### Exercise instructions
From the line containing "Knitting Needles and" down to the line containing "Buttons - Flowers (131, 656)" in the records below, reproduce every line exactly, ends included, and omit all others.

### Excerpted records

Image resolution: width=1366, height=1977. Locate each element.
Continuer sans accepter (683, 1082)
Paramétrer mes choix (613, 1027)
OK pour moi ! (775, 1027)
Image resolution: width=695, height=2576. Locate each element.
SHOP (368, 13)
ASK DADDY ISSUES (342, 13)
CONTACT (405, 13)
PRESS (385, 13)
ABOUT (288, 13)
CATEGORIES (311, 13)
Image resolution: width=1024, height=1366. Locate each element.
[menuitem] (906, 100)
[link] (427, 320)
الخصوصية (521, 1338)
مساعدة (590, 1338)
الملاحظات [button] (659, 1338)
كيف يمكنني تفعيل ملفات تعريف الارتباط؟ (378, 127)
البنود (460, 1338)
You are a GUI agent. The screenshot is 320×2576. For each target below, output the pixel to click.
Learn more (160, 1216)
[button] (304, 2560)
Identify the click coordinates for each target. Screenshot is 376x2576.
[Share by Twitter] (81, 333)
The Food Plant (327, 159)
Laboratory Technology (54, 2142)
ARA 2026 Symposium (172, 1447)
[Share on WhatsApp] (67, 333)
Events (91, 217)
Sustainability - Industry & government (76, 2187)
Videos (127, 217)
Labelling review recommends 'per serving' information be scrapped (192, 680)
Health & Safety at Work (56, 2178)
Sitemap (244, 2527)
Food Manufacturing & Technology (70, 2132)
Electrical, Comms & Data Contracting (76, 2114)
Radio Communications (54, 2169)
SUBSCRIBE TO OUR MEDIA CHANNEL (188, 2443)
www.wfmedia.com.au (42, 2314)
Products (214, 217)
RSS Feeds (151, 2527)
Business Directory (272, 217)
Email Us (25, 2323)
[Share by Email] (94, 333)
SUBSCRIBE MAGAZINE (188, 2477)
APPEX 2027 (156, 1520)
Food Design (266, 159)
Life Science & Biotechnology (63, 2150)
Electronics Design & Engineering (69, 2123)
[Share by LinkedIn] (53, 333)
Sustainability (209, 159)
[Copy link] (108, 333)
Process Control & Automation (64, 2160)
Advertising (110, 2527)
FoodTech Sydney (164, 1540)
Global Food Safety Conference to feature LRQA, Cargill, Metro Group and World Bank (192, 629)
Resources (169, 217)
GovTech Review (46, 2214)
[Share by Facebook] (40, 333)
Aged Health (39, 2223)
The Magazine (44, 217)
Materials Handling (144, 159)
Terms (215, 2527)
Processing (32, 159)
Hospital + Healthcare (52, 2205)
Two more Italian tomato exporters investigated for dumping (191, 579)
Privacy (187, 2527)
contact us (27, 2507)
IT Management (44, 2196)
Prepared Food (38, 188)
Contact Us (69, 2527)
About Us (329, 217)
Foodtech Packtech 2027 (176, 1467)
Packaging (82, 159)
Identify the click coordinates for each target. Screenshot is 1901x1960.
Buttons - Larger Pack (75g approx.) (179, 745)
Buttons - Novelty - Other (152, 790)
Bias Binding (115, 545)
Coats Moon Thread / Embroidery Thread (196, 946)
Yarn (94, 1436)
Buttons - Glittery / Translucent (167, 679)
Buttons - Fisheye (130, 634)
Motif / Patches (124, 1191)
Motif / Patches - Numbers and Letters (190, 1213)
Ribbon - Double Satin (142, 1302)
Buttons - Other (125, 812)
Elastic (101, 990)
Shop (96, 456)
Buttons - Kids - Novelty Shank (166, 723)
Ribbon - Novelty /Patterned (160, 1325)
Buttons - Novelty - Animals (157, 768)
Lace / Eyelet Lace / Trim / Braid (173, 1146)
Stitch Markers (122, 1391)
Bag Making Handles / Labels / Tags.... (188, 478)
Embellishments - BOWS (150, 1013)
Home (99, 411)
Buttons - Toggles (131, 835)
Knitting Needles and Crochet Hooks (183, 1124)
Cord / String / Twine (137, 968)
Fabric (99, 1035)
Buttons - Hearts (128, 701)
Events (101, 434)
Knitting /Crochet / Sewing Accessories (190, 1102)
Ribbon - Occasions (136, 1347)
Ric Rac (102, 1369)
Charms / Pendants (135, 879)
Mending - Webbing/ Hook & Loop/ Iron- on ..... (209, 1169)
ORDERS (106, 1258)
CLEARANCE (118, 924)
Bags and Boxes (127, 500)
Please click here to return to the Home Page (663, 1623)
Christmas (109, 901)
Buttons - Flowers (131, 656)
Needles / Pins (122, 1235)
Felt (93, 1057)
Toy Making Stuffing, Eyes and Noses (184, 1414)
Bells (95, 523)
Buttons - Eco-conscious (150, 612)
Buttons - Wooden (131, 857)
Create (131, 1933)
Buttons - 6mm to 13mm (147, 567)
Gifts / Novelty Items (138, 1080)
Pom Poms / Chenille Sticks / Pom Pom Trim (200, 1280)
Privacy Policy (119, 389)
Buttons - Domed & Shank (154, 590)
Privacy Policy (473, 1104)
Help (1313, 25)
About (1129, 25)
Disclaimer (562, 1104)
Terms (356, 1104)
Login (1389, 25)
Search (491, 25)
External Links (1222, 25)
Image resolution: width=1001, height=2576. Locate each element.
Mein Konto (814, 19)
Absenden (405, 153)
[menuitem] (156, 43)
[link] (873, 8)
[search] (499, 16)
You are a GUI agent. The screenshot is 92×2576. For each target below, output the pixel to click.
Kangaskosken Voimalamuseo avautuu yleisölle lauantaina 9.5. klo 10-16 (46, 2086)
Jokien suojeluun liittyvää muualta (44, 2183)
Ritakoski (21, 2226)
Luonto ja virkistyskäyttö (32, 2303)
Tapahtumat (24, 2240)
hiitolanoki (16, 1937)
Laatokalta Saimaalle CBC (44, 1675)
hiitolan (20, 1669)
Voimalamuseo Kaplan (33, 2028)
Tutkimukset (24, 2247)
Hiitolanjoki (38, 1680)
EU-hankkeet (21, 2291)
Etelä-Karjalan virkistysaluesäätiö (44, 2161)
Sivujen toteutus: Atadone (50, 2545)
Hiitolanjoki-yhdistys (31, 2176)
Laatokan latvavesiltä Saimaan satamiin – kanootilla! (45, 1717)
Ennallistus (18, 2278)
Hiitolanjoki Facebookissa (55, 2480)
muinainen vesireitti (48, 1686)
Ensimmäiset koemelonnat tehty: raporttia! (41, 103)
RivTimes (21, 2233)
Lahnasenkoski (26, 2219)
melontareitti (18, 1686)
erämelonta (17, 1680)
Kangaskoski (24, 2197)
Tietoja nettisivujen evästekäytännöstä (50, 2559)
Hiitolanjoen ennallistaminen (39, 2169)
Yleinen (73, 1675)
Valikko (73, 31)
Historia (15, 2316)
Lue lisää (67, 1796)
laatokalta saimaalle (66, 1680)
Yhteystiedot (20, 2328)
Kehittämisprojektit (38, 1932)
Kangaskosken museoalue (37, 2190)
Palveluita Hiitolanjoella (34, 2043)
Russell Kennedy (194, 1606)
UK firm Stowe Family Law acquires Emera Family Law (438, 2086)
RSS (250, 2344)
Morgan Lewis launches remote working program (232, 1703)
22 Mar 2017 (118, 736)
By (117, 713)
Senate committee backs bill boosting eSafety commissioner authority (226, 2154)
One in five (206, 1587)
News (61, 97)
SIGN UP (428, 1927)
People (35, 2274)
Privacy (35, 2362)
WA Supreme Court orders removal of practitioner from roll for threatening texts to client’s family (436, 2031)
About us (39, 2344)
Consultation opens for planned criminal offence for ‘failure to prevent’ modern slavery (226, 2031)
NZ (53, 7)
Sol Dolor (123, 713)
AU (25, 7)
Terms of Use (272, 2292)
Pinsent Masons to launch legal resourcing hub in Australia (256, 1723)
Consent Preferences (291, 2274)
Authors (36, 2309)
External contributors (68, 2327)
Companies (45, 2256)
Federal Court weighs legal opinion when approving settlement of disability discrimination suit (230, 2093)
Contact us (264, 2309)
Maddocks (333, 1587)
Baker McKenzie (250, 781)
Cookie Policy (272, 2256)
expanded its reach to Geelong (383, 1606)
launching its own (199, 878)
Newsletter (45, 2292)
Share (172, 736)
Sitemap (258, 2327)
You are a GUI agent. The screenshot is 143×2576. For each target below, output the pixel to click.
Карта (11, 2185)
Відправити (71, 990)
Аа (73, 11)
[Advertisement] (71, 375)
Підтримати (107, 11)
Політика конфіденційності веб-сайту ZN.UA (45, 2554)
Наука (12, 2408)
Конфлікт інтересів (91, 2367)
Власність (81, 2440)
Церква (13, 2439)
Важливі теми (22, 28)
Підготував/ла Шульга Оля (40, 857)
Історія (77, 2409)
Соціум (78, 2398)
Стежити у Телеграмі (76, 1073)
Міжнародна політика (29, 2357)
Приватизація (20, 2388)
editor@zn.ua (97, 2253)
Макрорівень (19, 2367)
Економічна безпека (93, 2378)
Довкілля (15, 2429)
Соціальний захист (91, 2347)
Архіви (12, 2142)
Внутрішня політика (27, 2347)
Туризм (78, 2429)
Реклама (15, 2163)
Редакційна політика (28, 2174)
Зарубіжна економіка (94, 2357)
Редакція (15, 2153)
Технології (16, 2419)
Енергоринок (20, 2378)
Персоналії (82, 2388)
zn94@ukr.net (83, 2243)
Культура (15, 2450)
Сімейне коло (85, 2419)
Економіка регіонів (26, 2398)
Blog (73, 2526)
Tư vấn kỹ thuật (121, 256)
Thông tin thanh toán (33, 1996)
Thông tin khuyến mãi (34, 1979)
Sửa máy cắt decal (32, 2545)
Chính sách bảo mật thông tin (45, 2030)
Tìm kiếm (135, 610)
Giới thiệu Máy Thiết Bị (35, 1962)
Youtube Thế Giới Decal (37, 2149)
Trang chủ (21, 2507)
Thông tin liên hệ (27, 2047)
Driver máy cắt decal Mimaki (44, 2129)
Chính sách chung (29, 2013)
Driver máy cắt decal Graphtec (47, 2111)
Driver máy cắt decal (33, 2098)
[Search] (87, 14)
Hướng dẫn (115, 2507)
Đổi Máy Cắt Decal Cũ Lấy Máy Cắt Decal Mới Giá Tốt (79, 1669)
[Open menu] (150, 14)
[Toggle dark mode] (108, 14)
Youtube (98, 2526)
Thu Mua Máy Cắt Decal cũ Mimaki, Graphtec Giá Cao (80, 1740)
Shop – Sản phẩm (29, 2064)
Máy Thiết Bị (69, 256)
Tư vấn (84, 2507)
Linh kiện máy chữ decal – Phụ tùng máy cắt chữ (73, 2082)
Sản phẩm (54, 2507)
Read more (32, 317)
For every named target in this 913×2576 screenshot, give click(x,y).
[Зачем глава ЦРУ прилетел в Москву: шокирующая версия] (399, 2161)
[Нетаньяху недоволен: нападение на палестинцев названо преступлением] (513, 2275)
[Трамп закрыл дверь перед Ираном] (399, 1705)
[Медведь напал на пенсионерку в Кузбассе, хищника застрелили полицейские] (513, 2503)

### Answer box
Knitting Needles and Crochet Hooks (183, 1124)
Cord / String / Twine (137, 968)
Fabric (99, 1035)
Buttons - Hearts (128, 701)
Events (101, 434)
Knitting /Crochet / Sewing Accessories (190, 1102)
Ribbon - Occasions (136, 1347)
Ric Rac (102, 1369)
Charms / Pendants (135, 879)
Mending - Webbing/ Hook & Loop/ Iron- on ..... (209, 1169)
ORDERS (106, 1258)
CLEARANCE (118, 924)
Bags and Boxes (127, 500)
Please click here to return to the Home Page (663, 1623)
Christmas (109, 901)
Buttons - Flowers (131, 656)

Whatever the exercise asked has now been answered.